Species identification: morphology and DNA-based
Each day, a random sample of 50 Aedes genus larvae/pupae were reared to adults in the insectarium to allow species identification using morphological keys [33,34]. F0 adults were stored at -20°C for DNA barcoding to validate the morphological identification of Ae. aegypti and Ae. albopictus and confirm the presence of the identified species in Kinshasa. Therefor five specimens of each species were randomly selected per survey site. DNA barcoding is a technique based on the amplification of a standard barcode - the partial mitochondrial cytochrome c oxidase subunit I gene for animals. Sanger sequencing of the 658 bp COI standard barcode was performed using the LCO1490 and HCO2198 universal primers [35,36]. Amplifications were carried out in a 20 µl reaction mixture containing 2 µl of DNA template, 2 µl of 10X buffer, 1.5 mM MgCl2, 0.2 mM dNTP, 0.4 µM of each primer, and 0.03 units/µl of PlatinumTM Taq DNA Polymerase (InvitrogenTM). PCR products and negative controls were checked on a 1.5% agarose gel, using a UV transilluminator and the MidoriGreenTM Direct (NIPPON Genetics Europe) method. Positive amplicons were purified using the ExoSAP-ITTM protocol and sequenced in both directions on an ABI 3230xl capillary DNA sequencer using BigDye Terminator v3.1 chemistry (ThermoFisher Scientific). Subsequently, the generated sequences were compared to a library of reference sequences. A specimen was identified by analyzing its percentage sequence similarity with these reference sequences under the assumption that genetic diversity is lower within than between species. A rooted Neighbour-Joining tree was constructed including a sub-selection of the Ae. albopictus and Ae. aegypti barcodes available from online repositories, together with the newly generated haplotypes (full details of the protocol can be found in Additional File 2).
Data analysis
Data were entered in an Access database and 5% of the data were manually validated to detect errors.
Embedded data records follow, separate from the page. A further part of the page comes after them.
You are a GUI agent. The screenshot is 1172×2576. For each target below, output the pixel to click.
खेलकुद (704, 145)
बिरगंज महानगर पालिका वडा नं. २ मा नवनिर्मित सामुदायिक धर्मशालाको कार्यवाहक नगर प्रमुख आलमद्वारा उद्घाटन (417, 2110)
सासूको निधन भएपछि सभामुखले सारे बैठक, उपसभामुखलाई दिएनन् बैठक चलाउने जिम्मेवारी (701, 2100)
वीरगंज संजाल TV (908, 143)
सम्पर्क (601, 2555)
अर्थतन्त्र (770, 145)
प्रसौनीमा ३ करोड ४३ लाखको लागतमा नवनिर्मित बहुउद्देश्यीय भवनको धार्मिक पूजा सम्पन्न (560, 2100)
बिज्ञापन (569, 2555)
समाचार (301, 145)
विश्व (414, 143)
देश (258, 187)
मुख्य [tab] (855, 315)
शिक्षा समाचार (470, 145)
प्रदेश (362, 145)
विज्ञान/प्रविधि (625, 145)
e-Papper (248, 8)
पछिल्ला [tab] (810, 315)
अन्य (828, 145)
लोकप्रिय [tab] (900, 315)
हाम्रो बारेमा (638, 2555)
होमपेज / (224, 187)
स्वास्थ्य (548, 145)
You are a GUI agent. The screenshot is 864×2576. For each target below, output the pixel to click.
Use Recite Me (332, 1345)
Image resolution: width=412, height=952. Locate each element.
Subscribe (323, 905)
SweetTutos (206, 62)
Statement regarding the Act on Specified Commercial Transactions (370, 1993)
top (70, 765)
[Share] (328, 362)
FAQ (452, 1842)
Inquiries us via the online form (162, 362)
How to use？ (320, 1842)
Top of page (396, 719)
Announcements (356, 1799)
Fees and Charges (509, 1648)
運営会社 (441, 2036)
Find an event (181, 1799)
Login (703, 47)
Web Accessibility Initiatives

Data were cleaned and types of recipients regrouped into categories, adapted from guidelines used in dengue-endemic regions [37]: water storage tanks or cistern(> 15 L); small water deposits used for daily kitchen and cleaning activities (< 15 L); rubbish and discards ; natural tree and bamboo holes ; artificials that are used in the households and cannot be destroyed (for example animal drinking pots); used tires; natural ground pools. Data were analyzed using IBM SPSS Statistics, version 25. We calculated per round and per commune House Index (number of houses positive for at least one container with immature stages of Aedes spp. per 100 inspected houses), Breteau Index (number of containers positive for immature stages of Aedes spp. per 100 inspected houses), Container Index (number of containers positive for immature stages of Aedes spp. per 100 inspected containers), and Pupal Index (number of Aedes spp. pupae per 100 inspected houses). The relative contribution to pupal productivity was calculated and defined as the total number of pupae of Aedes spp. per category of larval habitat divided by the total number of pupae of Aedes spp. collected per commune and per survey round. A descriptive analysis was done. In order to evaluate the factors determining Aedes spp. immature stage positivity, a logistic regression model was conducted and associated variables were identified based on a backwards conditional model, taking into account the clustering at household-level by inserting the household identification variable as a random factor in the model.
The number of larval habitats with at least one immature stage of Anopheles spp. was enumerated and its proportional importance calculated for each season and respective commune.